§ EXERCISE DATA:
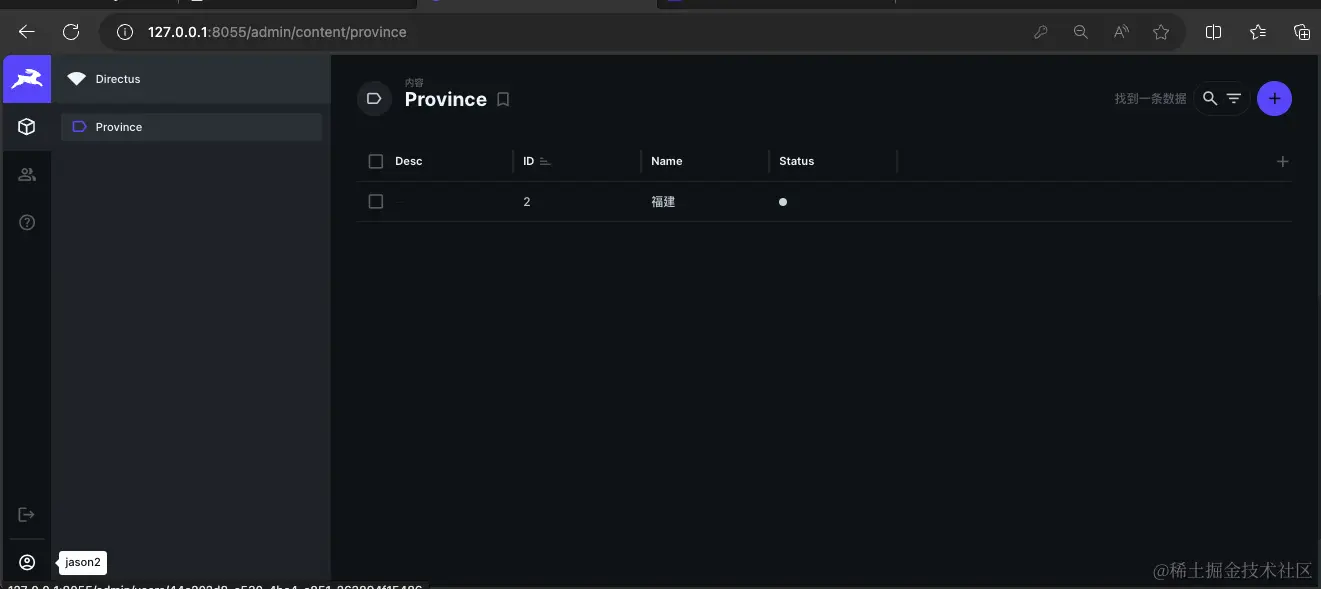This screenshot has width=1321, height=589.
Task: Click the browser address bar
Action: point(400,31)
--
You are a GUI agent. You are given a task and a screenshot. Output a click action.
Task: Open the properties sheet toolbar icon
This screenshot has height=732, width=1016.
* * *
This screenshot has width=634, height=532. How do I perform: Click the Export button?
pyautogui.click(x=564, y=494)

§ WORK TO COMPLETE: Transcribe the records above exactly, beginning at the line that contains "You are a GUI" and ending with the line that contains "This screenshot has height=732, width=1016.", both included, and nothing else.

§ EXPECTED ANSWER:
You are a GUI agent. You are given a task and a screenshot. Output a click action.
Task: Open the properties sheet toolbar icon
This screenshot has height=732, width=1016.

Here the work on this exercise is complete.